By Nancy Burner, Esq.
Married couples often share everything. They can have joint assets including real estate, checking and savings accounts and brokerage accounts. However, there are assets that cannot be held in joint names.
While a retirement account or life insurance policy can name the spouse as beneficiary, the owner is usually just one person. Therefore, if the nonowner spouse needs to contact the institution that holds the policy or account on behalf of their spouse, they will run into a roadblock if they do not have any legal authorization to do so. The mere fact that you are a spouse does not give you access to this information.
It is for these types of assets that one spouse will need a power of attorney for another. This document states exactly what powers one person, the “principal,” is allowing another, the “agent,” to have over their affairs. If the power is not specifically included in the document, the agent cannot act on it. If the spouse is named as agent, it is often advisable to name a second and/or third person to act as successor agent if your spouse is unable to act.
Beyond accessing certain assets, the power of attorney document can allow the agent to step into the shoes of the principal and act on his behalf in other instances. If the powers are properly granted, the agent can create and fund a trust for the principal, sign contracts, access safe deposit boxes, give charitable gifts, engage in Medicaid planning and so on.

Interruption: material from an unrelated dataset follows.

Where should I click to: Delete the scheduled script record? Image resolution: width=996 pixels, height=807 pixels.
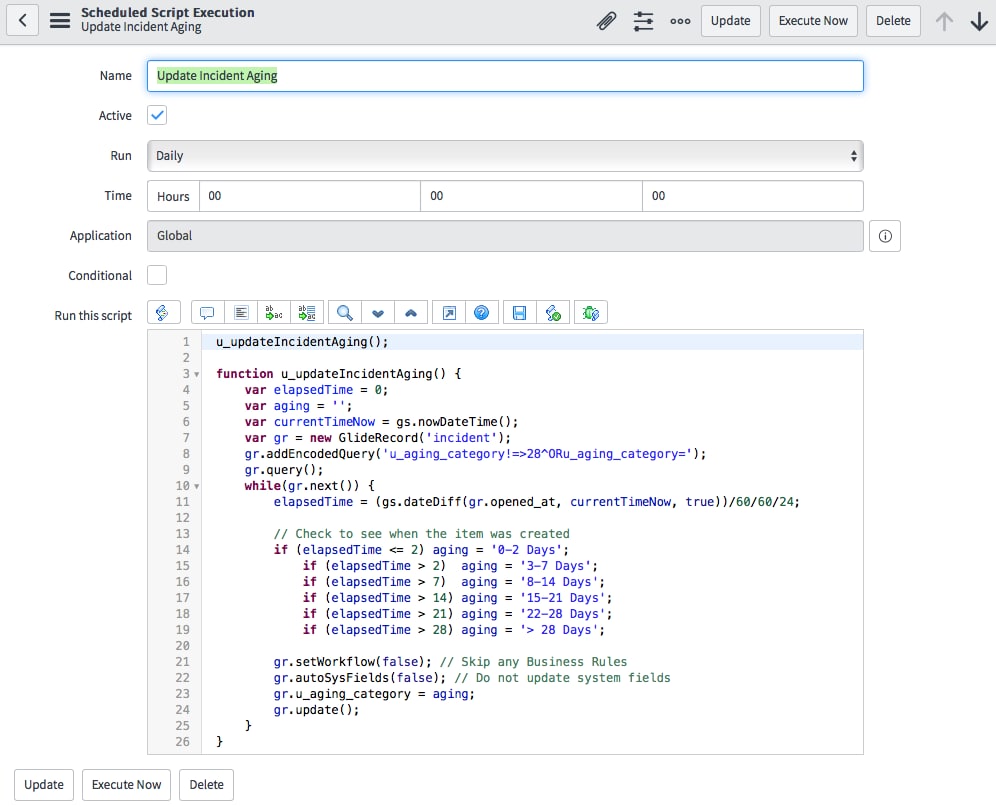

While signing a power of attorney in the presence of a lawyer is not a requirement, it is a good idea. The power of attorney document gives the option of attaching a contemporaneously signed statutory gifts rider. The document itself says that the preparation of the rider should be supervised by an attorney. In the rider, the principal is giving the agent authority to transfer assets out of the principal’s name. Any such transfers must be in the best interest of the principal.
The power of attorney is a complicated document that can have an extreme impact on your life as it is giving another person the ability to access your accounts and confidential information. This is an important document to have in the toolbox as one ages but only if you understand and feel comfortable with the powers being granted. For this reason, it is advisable to seek the counsel of an experienced elder law or estate planning attorney to explore the different scenarios in which your spouse may need to have power of attorney over your affairs.